[Problem to solve] In the code review below, what function does the reviewer suggest introducing?
[[ Given text open ]]
I am of the opinion that hypercall buffers should be an internal detail
to libxc, and not exposed to consumers.  I suggest introducing an
xc_microcode_update() function which takes a plain uint8_t buffer and
does the bouncing itself.

> +    struct xen_platform_op op;
> +
> +    filename = argv[1];

what happens if someone calls this without any parameters, or with
--help perhaps?

> +    fd = open(filename, O_RDONLY);
> +
> +    if (fd <= 0)
> +    {
> +        printf("Could not open; err: %d(%s)\n", errno, strerror(errno));
> +        return errno;
> +    }
> +
> +    if (stat(filename, &buf) != 0)
> +    {
> +        printf("Could not open; err: %d(%s)\n", errno, strerror(errno));

A little too much copy/paste?

> +        return errno;
> +    }
> +
> +    printf("%s: %ld\n", filename, buf.st_size);
> +
> +    len = buf.st_size;
> +    fbuf = mmap(0, len, PROT_READ, MAP_PRIVATE, fd, 0);
> +
> +    if ((xc_handle = xc_interface_open(0,0,0)) == 0)

NULL and 0 are two very different things.  Please use each appropriately.

~Andrew

> +    {
> +        fprintf(stderr, "Error opening xc interface: %d (%s)\n",
> +                errno, strerror(errno));
> +        return 1;
> +    }
> +
> +    if (fbuf == MAP_FAILED)
> +    {
> +        printf("Could not map: error: %d(%s)\n", errno,
> +               strerror(errno));
> +        return errno;
> +    }
> +
> +    uc = xc_hypercall_buffer_alloc(xc_handle, uc, len);
> +    memcpy(uc, fbuf, len);
> +
> +    set_xen_guest_handle(op.u.microcode.data, uc);
> +    op.cmd = XENPF_microcode_update;
> +    op.interface_version = XENPF_INTERFACE_VERSION;
> +    op.u.microcode.length = len;
> +    xc_platform_op(xc_handle, &op);
> +
> +    xc_hypercall_buffer_free(xc_handle, uc);
> +    xc_interface_close(xc_handle);
> +
> +    if (munmap(fbuf, len))
> +    {
> +        printf("Could not unmap: %d(%s)\n", errno, strerror(errno));
> +        return errno;
> +    }
> +
> +    close(fd);
> +
> +    return 0;
> +}
[[ Given text closed ]]
[[ Dataset content open ]]
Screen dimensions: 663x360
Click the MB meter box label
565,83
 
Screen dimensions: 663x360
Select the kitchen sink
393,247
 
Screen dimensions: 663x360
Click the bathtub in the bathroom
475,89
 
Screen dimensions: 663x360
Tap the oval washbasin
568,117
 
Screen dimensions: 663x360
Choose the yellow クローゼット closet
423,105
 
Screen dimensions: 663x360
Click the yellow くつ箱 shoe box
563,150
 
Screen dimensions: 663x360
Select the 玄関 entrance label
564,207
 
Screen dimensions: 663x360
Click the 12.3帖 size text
[[ Dataset content closed ]]
[Task response] An xc_microcode_update() function that takes a plain uint8_t buffer and does the bouncing itself.